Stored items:
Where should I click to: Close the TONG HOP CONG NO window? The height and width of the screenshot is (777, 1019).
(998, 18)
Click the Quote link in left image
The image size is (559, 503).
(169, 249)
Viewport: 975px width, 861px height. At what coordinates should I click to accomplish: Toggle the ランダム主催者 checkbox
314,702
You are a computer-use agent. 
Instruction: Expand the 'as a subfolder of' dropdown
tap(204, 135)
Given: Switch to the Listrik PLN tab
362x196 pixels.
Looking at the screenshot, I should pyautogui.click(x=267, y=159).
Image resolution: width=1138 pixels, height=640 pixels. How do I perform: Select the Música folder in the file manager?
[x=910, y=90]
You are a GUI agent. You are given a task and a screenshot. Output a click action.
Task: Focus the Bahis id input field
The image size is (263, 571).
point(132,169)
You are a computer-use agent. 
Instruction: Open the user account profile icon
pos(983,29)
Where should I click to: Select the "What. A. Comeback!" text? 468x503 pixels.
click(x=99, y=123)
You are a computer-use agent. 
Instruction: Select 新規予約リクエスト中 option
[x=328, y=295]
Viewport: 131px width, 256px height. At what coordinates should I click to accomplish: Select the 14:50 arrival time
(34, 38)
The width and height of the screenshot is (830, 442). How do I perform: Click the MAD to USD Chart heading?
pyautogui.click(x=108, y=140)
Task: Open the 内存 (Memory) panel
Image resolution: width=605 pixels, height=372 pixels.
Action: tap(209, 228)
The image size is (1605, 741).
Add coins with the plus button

YOUR ASSIGNMENT: Copy the line containing "Viewport: 131px width, 256px" and every line after it, through the last line of the records. Include nothing else.

RESPONSE BOX:
Viewport: 131px width, 256px height. At what coordinates should I click to accomplish: Select the 14:50 arrival time
(34, 38)
The width and height of the screenshot is (830, 442). How do I perform: Click the MAD to USD Chart heading?
pyautogui.click(x=108, y=140)
Task: Open the 内存 (Memory) panel
Image resolution: width=605 pixels, height=372 pixels.
Action: tap(209, 228)
The image size is (1605, 741).
Add coins with the plus button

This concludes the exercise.